**About this task**: Below are the records; copy every line in them that holds the string "Electrical".

Stored items
▬▬▬

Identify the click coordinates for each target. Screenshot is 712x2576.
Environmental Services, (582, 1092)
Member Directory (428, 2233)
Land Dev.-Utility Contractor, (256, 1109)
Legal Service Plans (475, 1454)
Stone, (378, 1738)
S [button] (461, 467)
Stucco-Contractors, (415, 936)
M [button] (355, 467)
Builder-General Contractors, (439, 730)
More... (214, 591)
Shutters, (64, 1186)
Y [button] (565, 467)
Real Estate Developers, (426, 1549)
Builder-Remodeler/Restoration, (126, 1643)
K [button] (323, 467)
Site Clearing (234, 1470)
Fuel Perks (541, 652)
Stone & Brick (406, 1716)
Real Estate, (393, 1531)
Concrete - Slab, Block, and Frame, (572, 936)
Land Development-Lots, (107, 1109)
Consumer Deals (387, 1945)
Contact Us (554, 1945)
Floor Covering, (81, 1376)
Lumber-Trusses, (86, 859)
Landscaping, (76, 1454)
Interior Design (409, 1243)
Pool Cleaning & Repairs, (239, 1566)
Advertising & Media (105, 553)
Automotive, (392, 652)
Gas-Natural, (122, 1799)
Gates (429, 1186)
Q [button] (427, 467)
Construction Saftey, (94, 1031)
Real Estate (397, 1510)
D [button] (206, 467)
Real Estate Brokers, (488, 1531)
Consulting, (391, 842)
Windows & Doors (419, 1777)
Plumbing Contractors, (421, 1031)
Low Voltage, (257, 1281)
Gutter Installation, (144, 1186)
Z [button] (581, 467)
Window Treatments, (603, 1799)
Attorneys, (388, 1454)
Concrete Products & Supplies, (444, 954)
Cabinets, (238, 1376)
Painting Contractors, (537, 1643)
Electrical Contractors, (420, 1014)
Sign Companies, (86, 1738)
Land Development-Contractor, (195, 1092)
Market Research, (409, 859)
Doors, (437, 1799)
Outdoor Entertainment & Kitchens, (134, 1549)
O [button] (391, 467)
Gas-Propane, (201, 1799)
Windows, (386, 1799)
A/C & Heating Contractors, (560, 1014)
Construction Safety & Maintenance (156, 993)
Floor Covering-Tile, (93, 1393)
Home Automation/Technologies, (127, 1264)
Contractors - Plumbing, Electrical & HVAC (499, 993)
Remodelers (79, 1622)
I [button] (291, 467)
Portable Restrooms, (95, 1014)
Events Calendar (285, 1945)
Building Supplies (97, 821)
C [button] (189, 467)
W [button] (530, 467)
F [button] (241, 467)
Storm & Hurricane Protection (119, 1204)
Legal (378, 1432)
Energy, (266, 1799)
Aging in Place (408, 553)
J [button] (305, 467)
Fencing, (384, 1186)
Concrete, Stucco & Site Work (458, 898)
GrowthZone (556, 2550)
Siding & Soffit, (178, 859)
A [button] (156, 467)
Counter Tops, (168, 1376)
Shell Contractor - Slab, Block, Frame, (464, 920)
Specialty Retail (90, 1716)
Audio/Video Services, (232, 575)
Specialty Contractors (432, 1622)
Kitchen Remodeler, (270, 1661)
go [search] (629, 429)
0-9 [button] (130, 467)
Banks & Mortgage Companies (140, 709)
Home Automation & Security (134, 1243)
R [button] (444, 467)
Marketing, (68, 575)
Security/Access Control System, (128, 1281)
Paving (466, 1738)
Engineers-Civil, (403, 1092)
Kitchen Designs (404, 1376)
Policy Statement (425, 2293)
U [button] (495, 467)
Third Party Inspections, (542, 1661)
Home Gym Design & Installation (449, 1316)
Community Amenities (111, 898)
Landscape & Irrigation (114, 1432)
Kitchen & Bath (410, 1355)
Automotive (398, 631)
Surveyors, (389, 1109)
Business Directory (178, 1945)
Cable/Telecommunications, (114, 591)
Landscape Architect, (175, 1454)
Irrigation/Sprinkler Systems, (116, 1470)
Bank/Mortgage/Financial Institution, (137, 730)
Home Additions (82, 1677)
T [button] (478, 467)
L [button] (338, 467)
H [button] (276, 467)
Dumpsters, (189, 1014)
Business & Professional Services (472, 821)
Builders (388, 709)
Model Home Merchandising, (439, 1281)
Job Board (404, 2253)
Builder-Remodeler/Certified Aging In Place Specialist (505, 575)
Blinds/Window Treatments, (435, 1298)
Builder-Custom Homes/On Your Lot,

▬▬▬

**Written answer**:
Electrical Contractors, (420, 1014)
Contractors - Plumbing, Electrical & HVAC (499, 993)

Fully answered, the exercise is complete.